Reproduce exactly the lines from the one containing "Where should I" through the end of the entries, including both. Drop the pictures.

[[ Records for this exercise open ]]

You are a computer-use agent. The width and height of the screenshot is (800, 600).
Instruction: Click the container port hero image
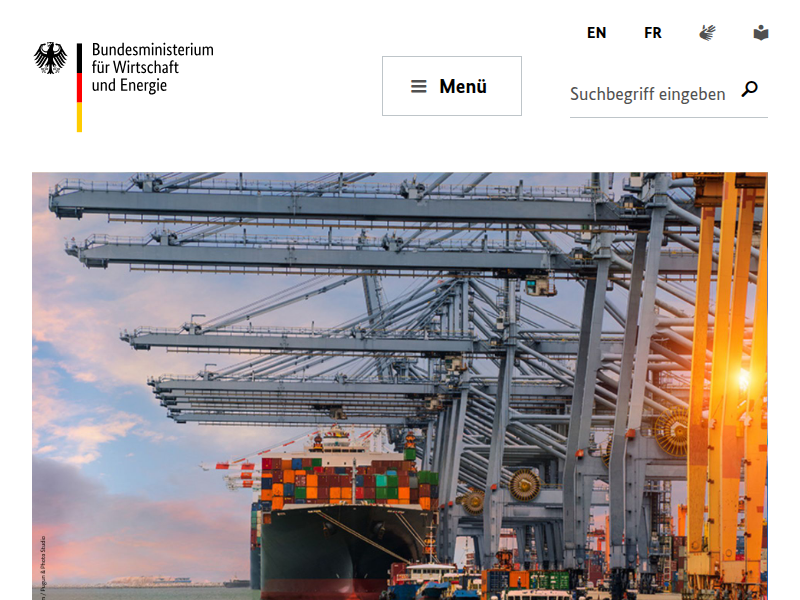tap(400, 386)
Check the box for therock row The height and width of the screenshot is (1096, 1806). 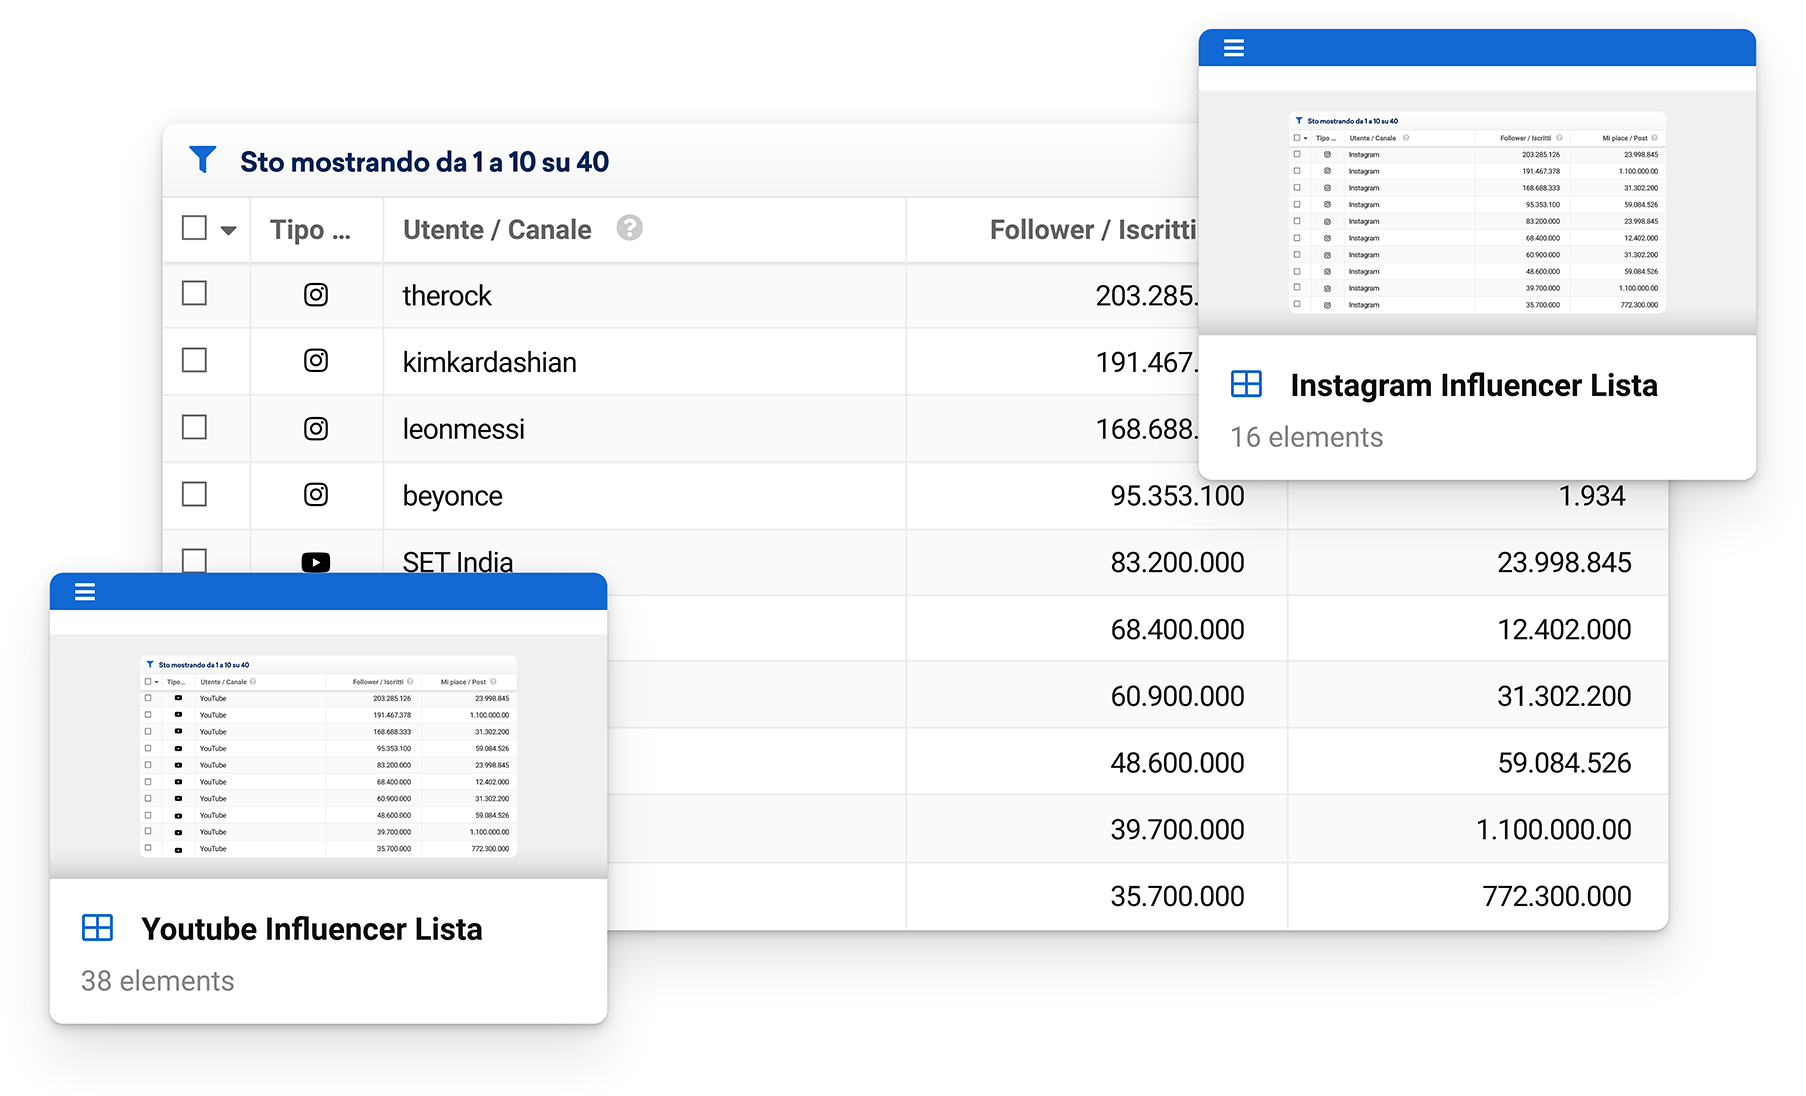point(195,294)
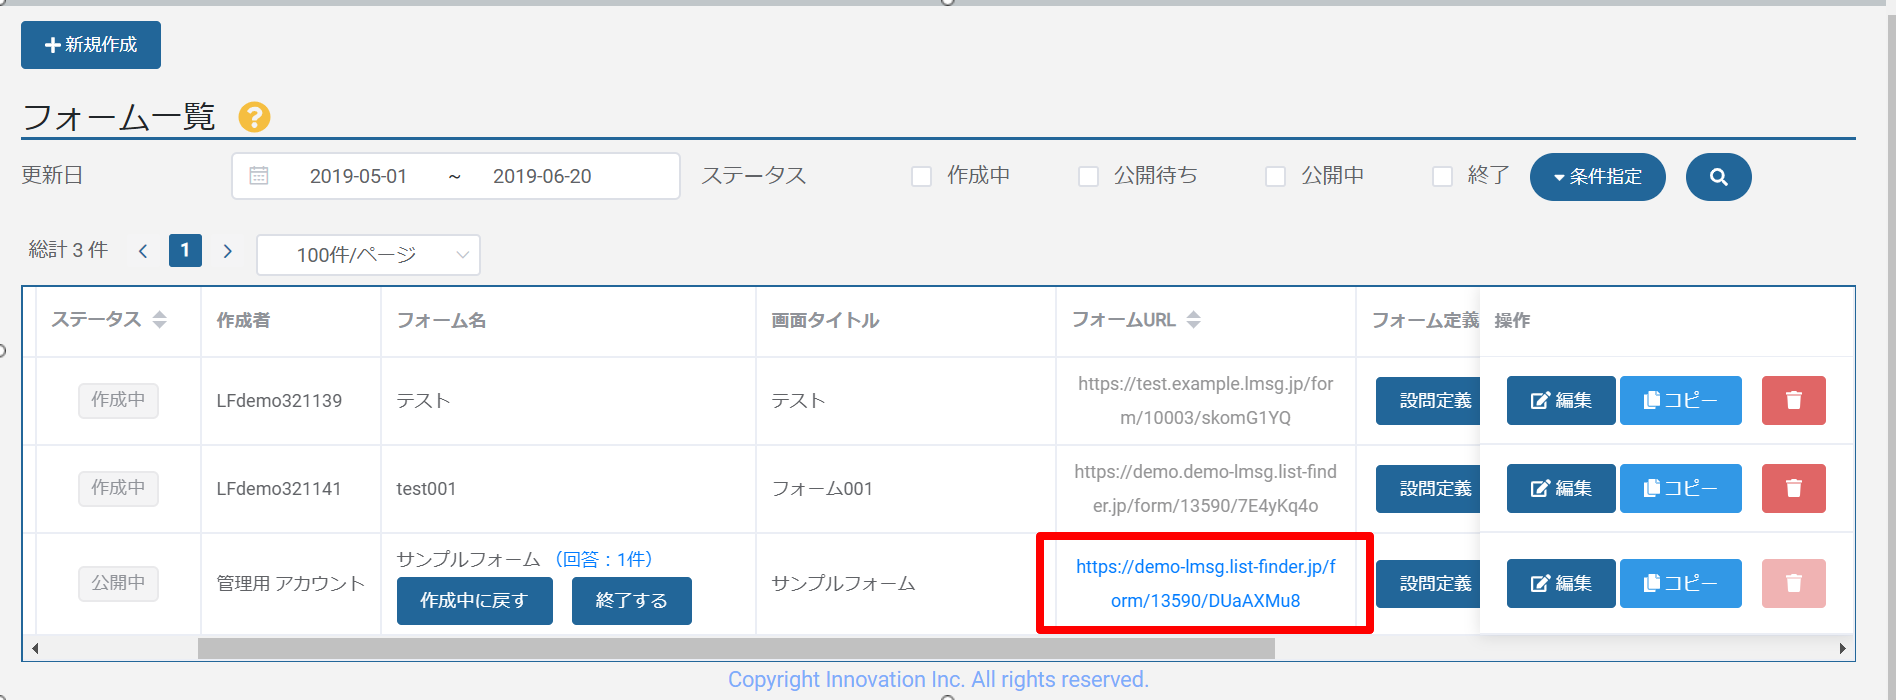The height and width of the screenshot is (700, 1896).
Task: Click the horizontal scrollbar under the table
Action: [736, 649]
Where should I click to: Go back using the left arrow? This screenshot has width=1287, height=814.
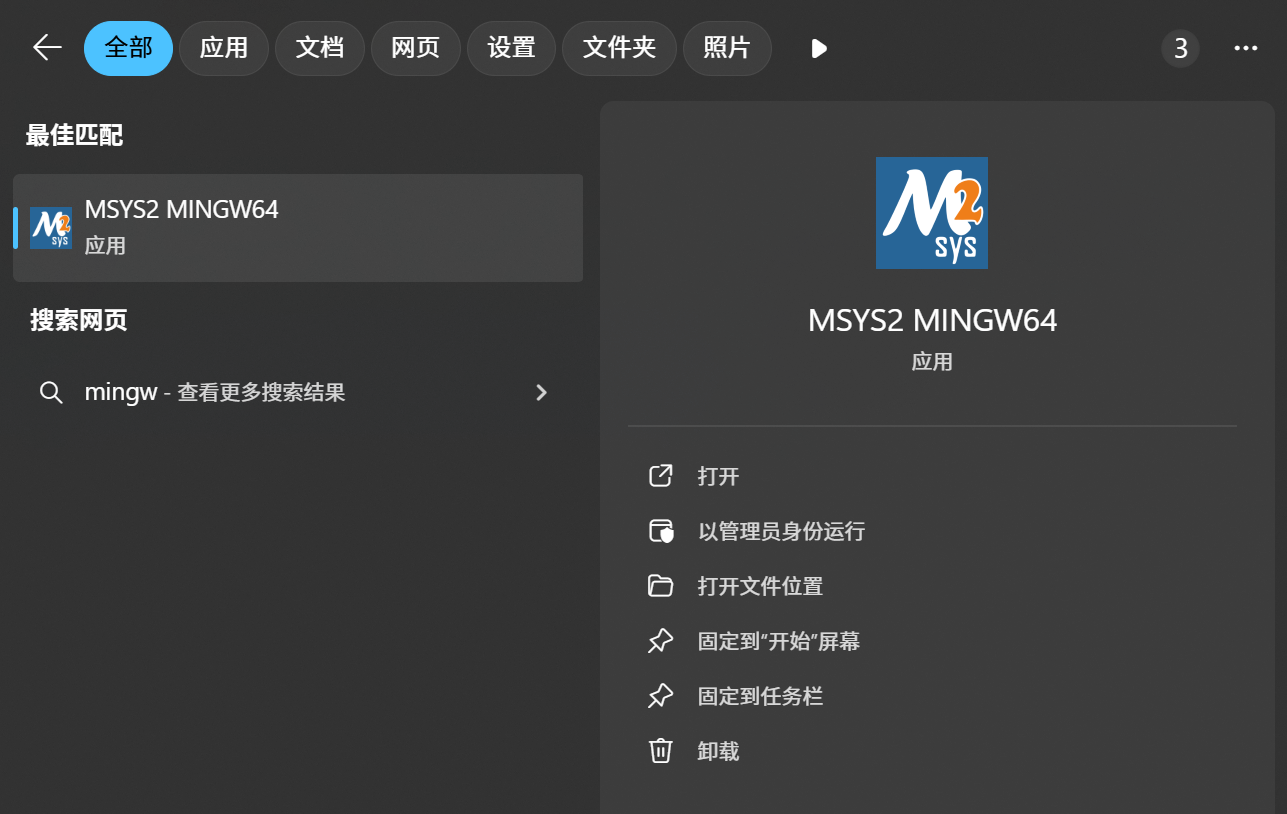pyautogui.click(x=47, y=48)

[[ Records for this exercise closed ]]

Task response:
Where should I click to: Go back using the left arrow? This screenshot has width=1287, height=814.
pyautogui.click(x=47, y=48)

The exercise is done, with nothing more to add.